--- Supplied material Enclosed Below ---

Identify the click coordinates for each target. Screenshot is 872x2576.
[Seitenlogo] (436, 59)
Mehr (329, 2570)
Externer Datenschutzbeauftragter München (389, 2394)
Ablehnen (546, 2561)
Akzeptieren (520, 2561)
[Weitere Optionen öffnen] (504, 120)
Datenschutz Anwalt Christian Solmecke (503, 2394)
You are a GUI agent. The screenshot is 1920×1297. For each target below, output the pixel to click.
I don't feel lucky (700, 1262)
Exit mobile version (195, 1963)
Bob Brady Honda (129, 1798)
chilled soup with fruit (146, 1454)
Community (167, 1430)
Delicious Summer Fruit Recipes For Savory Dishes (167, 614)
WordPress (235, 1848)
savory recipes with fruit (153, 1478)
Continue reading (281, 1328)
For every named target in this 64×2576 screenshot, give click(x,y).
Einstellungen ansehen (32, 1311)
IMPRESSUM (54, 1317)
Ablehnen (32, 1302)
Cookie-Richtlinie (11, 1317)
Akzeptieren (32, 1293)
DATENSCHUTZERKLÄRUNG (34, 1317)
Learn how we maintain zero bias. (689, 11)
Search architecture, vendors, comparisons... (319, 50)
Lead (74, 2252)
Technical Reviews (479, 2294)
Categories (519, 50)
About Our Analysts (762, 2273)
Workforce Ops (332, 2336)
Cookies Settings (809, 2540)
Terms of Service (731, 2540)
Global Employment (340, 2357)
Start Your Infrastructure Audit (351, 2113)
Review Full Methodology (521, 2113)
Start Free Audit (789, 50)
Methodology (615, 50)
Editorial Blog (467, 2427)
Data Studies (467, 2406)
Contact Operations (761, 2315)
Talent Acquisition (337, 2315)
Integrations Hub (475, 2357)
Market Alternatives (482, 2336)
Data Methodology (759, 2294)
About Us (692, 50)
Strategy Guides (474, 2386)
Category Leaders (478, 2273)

--- End of Enclosed Supplied material ---

#### What is needed
Up to the line containing "Start Your Infrastructure Audit (351, 2113)", skip everything; from that line through the last line above, return each line exactly.

#### Answer to this exercise
Start Your Infrastructure Audit (351, 2113)
Review Full Methodology (521, 2113)
Start Free Audit (789, 50)
Methodology (615, 50)
Editorial Blog (467, 2427)
Data Studies (467, 2406)
Contact Operations (761, 2315)
Talent Acquisition (337, 2315)
Integrations Hub (475, 2357)
Market Alternatives (482, 2336)
Data Methodology (759, 2294)
About Us (692, 50)
Strategy Guides (474, 2386)
Category Leaders (478, 2273)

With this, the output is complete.